• [PROBLEM REQUIREMENTS]
Render the lines starting at the one containing "Given: Open Microsoft Office Word 2007" and ending at the last line as a JSON list of strings, one per line, leaving out blank lines.

**** SUPPLIED RECORDS

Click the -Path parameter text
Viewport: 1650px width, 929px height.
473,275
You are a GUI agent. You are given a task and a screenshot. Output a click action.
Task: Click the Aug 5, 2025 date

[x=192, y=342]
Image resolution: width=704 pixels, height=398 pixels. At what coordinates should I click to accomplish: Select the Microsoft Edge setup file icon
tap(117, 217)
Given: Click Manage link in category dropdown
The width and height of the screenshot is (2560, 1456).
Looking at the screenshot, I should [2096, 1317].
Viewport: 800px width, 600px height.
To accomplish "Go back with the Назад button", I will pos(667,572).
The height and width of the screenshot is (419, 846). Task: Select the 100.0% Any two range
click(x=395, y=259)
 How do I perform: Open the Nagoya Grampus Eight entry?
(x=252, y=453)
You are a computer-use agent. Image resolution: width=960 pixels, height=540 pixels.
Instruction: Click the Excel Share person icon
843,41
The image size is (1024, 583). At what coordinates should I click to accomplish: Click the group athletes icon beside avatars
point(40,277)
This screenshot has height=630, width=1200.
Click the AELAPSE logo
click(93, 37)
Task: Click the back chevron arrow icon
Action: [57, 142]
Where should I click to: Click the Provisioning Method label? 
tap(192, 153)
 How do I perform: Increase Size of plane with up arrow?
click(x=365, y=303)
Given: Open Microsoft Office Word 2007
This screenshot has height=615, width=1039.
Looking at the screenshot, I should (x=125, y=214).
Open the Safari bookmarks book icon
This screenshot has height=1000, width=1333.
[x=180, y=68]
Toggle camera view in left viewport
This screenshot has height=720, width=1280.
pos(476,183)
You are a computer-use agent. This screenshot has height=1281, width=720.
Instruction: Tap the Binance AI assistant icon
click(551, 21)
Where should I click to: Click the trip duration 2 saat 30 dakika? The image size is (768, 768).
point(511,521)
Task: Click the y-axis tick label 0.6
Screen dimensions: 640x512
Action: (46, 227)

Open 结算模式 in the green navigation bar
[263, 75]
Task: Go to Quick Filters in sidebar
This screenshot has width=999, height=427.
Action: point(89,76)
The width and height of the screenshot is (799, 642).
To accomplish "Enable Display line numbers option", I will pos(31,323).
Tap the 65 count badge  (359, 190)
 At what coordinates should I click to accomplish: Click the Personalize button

********

• [RESULT]
[
  "Given: Open Microsoft Office Word 2007",
  "This screenshot has height=615, width=1039.",
  "Looking at the screenshot, I should (x=125, y=214).",
  "Open the Safari bookmarks book icon",
  "This screenshot has height=1000, width=1333.",
  "[x=180, y=68]",
  "Toggle camera view in left viewport",
  "This screenshot has height=720, width=1280.",
  "pos(476,183)",
  "You are a computer-use agent. This screenshot has height=1281, width=720.",
  "Instruction: Tap the Binance AI assistant icon",
  "click(551, 21)",
  "Where should I click to: Click the trip duration 2 saat 30 dakika? The image size is (768, 768).",
  "point(511,521)",
  "Task: Click the y-axis tick label 0.6",
  "Screen dimensions: 640x512",
  "Action: (46, 227)",
  "Open 结算模式 in the green navigation bar",
  "[263, 75]",
  "Task: Go to Quick Filters in sidebar",
  "This screenshot has width=999, height=427.",
  "Action: point(89,76)",
  "The width and height of the screenshot is (799, 642).",
  "To accomplish \"Enable Display line numbers option\", I will pos(31,323).",
  "Tap the 65 count badge  (359, 190)",
  " At what coordinates should I click to accomplish: Click the Personalize button"
]